• **RECORDED DATA**
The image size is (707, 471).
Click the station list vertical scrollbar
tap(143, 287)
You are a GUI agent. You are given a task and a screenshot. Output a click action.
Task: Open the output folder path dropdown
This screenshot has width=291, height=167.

• **WHAT IS EXPECTED**
Would you show each line of the material above that contains the string "screenshot"?

• **TASK OUTPUT**
You are a GUI agent. You are given a task and a screenshot. Output a click action.
This screenshot has width=291, height=167.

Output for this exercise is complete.